2:31 I have that exact same keyboard and it's just a shit keyboard. If any game asks the OS for which controllers are currently plugged in, that keyboard will make the request hang and any game that can't handle that will freeze or crash.
Life is too short to deal with a shitty keyboard.
I have the same one too
This makes me feel that sonic frontiers was an even bigger W for our community because the game didn't launch in a buggy state unlike other games at the moment like Pokemon scarlet and violet. :)
It didn't launch in a buggy state, but it sure was incomplete.
“Is internet good or bad for gaming?”
Both? Both. Both. Both is answer.
5:50 I wasn’t expecting you to use the Sonny boy ost there. But I respect it 😊
8:03 yeah true. Just why. fireflies are nice touch to the game
7:40 Did... Did he even play the game...?
This guy is a gamer role model
I feel like buggy unfinished mess release is less "internet" and more "giant companies taking every opportunity to fuck us over"
Tho yeah, the internet has certainly made it easier
The internet made it way to easy for companies to cut corners essentially
Tho I still stand by that the real issue is that people keep buying and playing those stupid games
5:30
"Apparently fucking no one"
Shout out to the independent modder scene
I feel like its less of an internet problem and more of a people problem honestly. The internet itself is basically neutral (for now) but the people who use it are both good and bad. And i don't mean there are good and bad people I mean the same person is both good and bad at seemingly random.
Agree it also depends on that point of view. Gaming is a huge business now and many non gaming normans actually make games, it is what it is unfortunately, a result of the industry becoming so successful.
The sekiro keyboard bug has sadly happened to me, and I had to pay twice for the game. :(
"Before the internet you had to sell your games to GameStop for $4"
And now with the internet you can't sell your games at all...? That doesn't seem like a bad thing to me.
you can refund though if you realize you don't like it :>
@@thefacelessbass. on steam you can only do it if you've played the game for less than 2 hours. Before the internet, you could 100% a game 3 times and then sell it for something
@@SomeoneYouDontKnowOfficial That's true, But imo the ability for indie devs to get their games out there is better than being able to sell games. just personal opinion tho
@@thefacelessbass. Ok cool but that's unrelated to what I was talking about
@@SomeoneYouDontKnowOfficial that's the sentence after the one you quoted
Internet sucks. Kids, you wouldn't believe how fun was internet in 2005-2012
3:58
Thats just clean relatable.
"HOW DO YOU EVEN RESPAWN AFTER THAT?"
The internet probably has had a good net impact, considering the number of people it has allowed to get into gaming, but then one thing you didn't mention was mobile gaming cause the fucking cesspit that is the google play store is in no way what we should have as a representation of gaming.
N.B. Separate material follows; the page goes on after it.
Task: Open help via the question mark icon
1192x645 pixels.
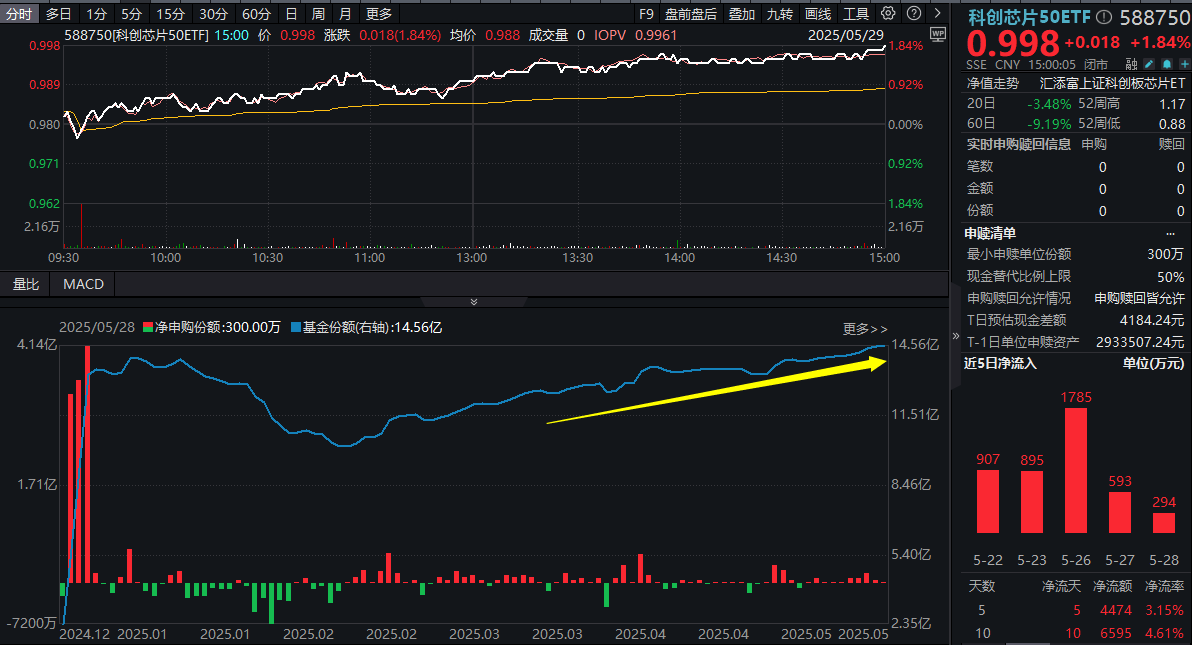Action: pos(913,13)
Like seriously comparing that to steam just shows what a mistake it is, cause there are some great free to play games on mobile, but google doesn't give a shit cause they get no money, so of course all the shitty low effort high return games get promoted more. but yeah, all in all the internet is mostly good.
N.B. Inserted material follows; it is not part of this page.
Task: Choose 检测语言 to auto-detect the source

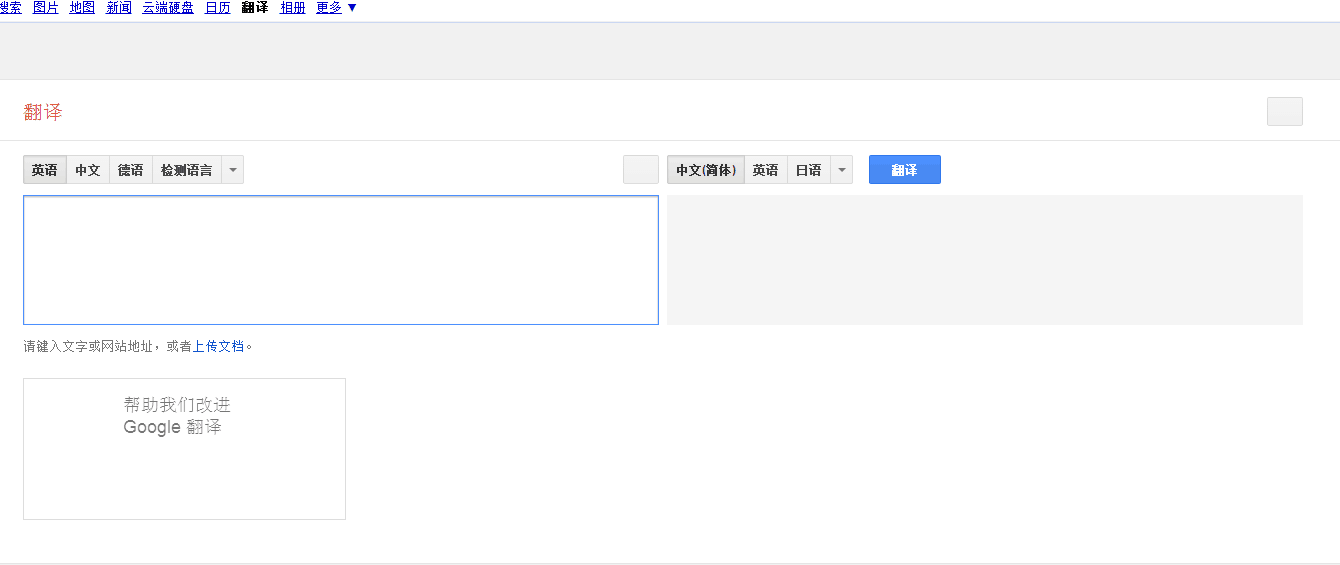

4:30 I hear the Mob Psycho OST drop
I love how relentless you are! In "these sensitive times we live in" almost everyone acts like a giant pussy and it's nice to hear what you actually feel
The internet has done more harm than good to Gaming in my opinion. Thats why I love High On Life, that game just straightup does not give a fuck whether you think its funny or not.
Well, thanks for making a video containing a lot of my thoughts I've had for years.